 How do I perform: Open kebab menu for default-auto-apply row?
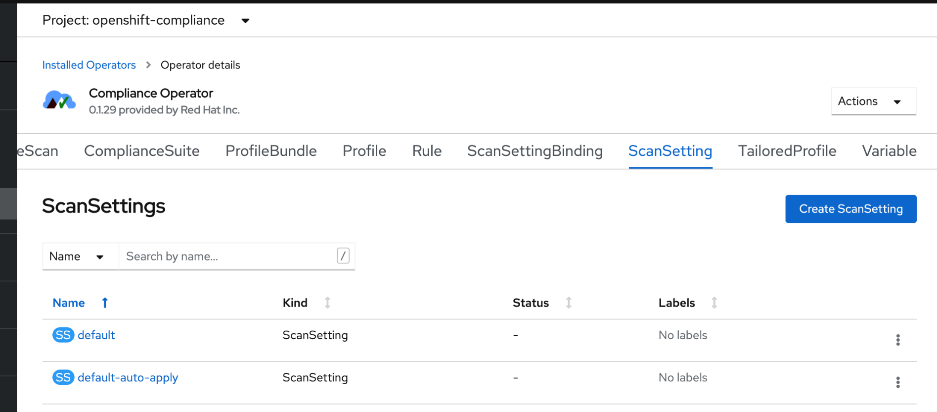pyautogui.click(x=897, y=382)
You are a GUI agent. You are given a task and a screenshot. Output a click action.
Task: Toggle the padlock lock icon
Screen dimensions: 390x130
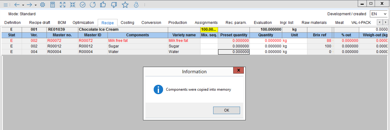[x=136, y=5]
----
= What you have to do =
Reproduce the listing verbatim, pictures excluded.

= Answer space =
 How do I perform: Open kebab menu for default-auto-apply row?
pyautogui.click(x=897, y=382)
You are a GUI agent. You are given a task and a screenshot. Output a click action.
Task: Toggle the padlock lock icon
Screen dimensions: 390x130
[x=136, y=5]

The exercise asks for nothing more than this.